Passagers s'apprêtant à embarquer à l'aéroport de Roissy-Charles-de-Gaulle (archives) © C. Grunnet / ReutersMoins de 24 heures après avoir été commandé en urgence par Dominique Bussereau, la Direction générale de l'aviation civile (DGAC) a rendu public son rapport sur le temps de travail des contrôleurs aériens. "Le ciel français est l'un des plus sûrs au monde. L'idée que véhicule l'article du Figaro d'un contrôle aérien organisé au seul profit de ses agents et au mépris de la sécurité est inexacte", écrit Patrick Gandil, directeur général de la DGAC, dans son rapport de 6 pages. "Il n'en reste pas moins que, comme dans toute œuvre humaine (et notamment le pilotage), le contrôle aérien n'échappe pas aux erreurs humaines. Elles n'ont pas le lien que voudrait établir l'article avec la gestion des effectifs", ajoute-t-il, dans ce rapport mis en ligne sur le site du ministère de l'Ecologie, chapotant les Transports.
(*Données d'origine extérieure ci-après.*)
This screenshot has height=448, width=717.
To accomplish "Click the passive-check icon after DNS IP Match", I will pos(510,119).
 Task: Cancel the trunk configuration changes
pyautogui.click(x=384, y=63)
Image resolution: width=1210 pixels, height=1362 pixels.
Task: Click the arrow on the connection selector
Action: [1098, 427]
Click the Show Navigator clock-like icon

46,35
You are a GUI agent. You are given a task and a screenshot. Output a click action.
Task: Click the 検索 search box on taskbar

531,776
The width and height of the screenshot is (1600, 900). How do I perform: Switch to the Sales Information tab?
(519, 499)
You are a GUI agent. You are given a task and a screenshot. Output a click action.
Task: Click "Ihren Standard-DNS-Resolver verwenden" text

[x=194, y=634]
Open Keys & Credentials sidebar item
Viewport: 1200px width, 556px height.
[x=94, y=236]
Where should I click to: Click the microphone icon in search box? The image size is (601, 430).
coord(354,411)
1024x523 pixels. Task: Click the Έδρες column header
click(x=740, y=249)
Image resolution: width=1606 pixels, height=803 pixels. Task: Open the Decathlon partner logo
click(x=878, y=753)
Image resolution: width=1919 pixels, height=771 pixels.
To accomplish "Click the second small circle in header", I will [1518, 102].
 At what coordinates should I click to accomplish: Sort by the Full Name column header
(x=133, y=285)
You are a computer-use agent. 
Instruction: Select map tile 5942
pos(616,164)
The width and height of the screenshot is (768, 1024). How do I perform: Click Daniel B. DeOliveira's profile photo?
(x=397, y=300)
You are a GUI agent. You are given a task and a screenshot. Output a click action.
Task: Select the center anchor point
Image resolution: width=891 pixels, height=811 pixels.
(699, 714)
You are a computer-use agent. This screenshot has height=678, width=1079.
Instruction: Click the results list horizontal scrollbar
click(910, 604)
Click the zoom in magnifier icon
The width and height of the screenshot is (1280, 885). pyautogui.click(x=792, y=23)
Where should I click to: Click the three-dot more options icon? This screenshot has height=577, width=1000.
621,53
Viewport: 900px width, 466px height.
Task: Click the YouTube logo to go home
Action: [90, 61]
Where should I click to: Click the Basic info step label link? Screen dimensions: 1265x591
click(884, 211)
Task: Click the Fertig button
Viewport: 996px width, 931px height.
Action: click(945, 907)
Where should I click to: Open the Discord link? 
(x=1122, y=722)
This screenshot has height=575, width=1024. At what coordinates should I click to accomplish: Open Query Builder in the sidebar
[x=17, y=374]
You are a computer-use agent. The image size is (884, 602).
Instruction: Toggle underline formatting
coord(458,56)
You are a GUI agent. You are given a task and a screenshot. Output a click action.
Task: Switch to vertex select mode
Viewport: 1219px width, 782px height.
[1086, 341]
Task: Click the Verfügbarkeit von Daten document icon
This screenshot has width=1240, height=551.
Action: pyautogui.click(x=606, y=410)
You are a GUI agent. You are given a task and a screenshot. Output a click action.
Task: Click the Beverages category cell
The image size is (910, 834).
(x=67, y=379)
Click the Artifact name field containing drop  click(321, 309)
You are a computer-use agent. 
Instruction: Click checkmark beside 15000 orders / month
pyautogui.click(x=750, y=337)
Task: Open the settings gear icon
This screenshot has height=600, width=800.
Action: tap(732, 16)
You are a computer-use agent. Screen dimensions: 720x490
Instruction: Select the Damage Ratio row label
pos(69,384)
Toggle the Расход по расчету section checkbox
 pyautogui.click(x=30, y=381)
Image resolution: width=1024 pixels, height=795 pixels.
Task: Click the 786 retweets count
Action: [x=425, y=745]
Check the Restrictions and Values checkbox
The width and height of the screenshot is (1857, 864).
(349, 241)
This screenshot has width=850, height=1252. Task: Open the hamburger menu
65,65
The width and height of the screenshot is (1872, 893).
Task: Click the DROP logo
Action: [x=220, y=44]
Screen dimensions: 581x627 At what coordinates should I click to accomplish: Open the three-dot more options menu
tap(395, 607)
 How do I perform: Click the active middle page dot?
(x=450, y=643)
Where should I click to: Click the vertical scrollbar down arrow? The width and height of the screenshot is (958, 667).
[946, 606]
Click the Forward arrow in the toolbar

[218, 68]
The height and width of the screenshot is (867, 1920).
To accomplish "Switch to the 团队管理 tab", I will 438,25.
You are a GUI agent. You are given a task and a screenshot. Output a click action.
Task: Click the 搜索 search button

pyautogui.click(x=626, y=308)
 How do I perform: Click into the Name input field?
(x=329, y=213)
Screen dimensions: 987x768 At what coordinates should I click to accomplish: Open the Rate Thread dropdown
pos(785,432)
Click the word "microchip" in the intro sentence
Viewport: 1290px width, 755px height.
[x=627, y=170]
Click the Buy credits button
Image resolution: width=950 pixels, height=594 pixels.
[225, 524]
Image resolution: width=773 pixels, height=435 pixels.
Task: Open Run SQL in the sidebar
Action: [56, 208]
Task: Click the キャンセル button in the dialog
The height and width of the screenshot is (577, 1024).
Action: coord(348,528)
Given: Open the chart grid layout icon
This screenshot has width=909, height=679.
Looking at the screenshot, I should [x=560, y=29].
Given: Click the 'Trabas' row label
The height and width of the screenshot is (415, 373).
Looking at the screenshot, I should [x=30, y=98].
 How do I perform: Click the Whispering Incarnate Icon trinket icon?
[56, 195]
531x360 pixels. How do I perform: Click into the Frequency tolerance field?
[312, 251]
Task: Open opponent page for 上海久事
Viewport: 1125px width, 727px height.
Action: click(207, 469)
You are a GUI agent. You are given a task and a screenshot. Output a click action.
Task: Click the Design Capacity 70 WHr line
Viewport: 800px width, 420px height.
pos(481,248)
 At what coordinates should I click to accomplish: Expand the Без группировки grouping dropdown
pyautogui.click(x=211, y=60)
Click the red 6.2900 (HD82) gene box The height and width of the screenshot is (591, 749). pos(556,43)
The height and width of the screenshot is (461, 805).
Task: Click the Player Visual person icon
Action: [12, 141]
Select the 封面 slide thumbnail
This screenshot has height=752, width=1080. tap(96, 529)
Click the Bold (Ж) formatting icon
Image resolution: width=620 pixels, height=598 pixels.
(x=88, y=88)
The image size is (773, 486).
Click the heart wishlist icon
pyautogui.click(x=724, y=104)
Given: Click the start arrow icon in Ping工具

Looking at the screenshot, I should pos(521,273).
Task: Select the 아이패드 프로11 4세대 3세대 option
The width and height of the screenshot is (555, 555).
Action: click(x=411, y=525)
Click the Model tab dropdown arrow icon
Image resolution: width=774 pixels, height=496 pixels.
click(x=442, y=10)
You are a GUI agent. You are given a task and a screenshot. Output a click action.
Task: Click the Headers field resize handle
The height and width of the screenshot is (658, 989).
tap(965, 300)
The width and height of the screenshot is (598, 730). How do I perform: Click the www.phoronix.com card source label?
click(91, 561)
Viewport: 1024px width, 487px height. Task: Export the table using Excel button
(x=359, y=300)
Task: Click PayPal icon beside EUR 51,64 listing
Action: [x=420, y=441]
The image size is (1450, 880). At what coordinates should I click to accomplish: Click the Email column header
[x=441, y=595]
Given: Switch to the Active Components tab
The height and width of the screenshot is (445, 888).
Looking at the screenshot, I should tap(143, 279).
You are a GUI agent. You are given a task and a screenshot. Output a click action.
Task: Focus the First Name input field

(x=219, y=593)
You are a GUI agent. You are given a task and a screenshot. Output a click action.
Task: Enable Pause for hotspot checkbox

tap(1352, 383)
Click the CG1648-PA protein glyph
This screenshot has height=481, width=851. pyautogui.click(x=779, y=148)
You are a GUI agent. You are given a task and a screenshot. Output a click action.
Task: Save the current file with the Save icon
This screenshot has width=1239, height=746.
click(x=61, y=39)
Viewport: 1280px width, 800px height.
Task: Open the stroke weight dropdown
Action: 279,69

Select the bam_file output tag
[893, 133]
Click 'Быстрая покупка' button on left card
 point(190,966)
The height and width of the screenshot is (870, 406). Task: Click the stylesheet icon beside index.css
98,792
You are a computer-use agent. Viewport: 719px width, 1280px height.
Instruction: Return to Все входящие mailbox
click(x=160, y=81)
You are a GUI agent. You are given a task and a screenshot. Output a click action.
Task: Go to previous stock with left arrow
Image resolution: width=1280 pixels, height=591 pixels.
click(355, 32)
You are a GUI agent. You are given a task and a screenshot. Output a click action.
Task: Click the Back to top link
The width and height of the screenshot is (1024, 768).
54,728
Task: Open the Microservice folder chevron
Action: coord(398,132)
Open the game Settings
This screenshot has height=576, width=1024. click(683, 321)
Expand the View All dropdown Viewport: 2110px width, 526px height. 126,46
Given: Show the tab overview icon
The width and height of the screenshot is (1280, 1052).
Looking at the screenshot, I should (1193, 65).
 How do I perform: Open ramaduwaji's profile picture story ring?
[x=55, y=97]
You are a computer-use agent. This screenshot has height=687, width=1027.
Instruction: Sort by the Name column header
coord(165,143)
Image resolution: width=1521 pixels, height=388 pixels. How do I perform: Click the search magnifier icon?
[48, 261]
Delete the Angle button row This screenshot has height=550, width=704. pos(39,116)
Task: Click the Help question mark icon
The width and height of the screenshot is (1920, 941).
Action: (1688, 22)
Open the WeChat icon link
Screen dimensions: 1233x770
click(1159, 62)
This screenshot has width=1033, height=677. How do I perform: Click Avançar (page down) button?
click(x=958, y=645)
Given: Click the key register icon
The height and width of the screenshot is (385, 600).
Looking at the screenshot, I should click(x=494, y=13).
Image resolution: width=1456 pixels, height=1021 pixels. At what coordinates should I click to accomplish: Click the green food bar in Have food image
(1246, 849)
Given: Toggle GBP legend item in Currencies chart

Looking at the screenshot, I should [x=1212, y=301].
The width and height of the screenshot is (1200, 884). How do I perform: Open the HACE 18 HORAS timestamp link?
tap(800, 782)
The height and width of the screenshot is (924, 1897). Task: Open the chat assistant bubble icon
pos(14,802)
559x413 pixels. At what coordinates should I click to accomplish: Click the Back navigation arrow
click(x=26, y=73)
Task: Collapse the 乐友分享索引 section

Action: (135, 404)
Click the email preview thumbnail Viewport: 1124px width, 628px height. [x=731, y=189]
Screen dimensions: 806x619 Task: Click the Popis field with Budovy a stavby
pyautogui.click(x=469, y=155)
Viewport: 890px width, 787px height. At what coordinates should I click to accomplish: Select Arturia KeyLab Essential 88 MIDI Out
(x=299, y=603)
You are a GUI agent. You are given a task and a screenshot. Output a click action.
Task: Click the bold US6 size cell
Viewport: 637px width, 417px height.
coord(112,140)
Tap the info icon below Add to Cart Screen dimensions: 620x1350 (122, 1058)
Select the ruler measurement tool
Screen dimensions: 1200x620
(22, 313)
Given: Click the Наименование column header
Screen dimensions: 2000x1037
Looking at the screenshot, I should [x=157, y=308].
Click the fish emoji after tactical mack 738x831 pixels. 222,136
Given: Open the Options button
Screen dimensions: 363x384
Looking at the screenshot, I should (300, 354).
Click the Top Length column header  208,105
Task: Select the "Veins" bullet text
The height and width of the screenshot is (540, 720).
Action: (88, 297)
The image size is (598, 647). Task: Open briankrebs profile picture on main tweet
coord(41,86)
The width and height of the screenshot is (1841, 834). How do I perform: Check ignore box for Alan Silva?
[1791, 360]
Mercredi, Le Figaro affirmait que les contrôleurs aériens français ont mis en place un système illégal leur permettant de travailler moins. Ceux-ci n'assureraient en moyenne que 12 heures de travail hebdomadaire, soit 80 jours par an, alors qu'ils doivent normalement être présents à leur poste 24 heures par semaine, soit 160 jours par an. Résultat, selon Le Figaro, les aéroports français seraient gérés par des aiguilleurs du ciel en sous effectif, ce qui serait à l'origine de plusieurs incidents, anodins ou plus graves.
Moins de 2% de taux d'absentéisme, selon les syndicats
Avant même la publication du rapport, le directeur général de l'aviation civile avait assuré qu'il n'existait "pas de difficulté" dans le contrôle aérien. "L'effectif des contrôleurs n'est pas toujours le même tout au long de la journée mais s'ajuste à mesure que le trafic augmente ou qu'il se réduit". Selon lui, ils effectuent en moyenne 22 heures hebdomadaires, en raison du stress et de la responsabilité inhérents à leur travail. Quant aux incidents rapportés par Le Figaro, ils ont été signalés au Bureau d'enquêtes et d'analyses (BEA) et leurs circonstances sont détaillées dans le rapport.
De leur côté, les syndicats de contrôleurs avaient dénoncé un article "truffé de contre-vérités", qui intervient avant des négociations avec la direction pour prévoir un certain nombre d'évolutions sociales (emploi...) dans les trois prochaines années. "Notre taux d'absentéisme, qui est public, est de moins de 2%", a assuré Jean-Paul Armangau, délégué Usac-CGT.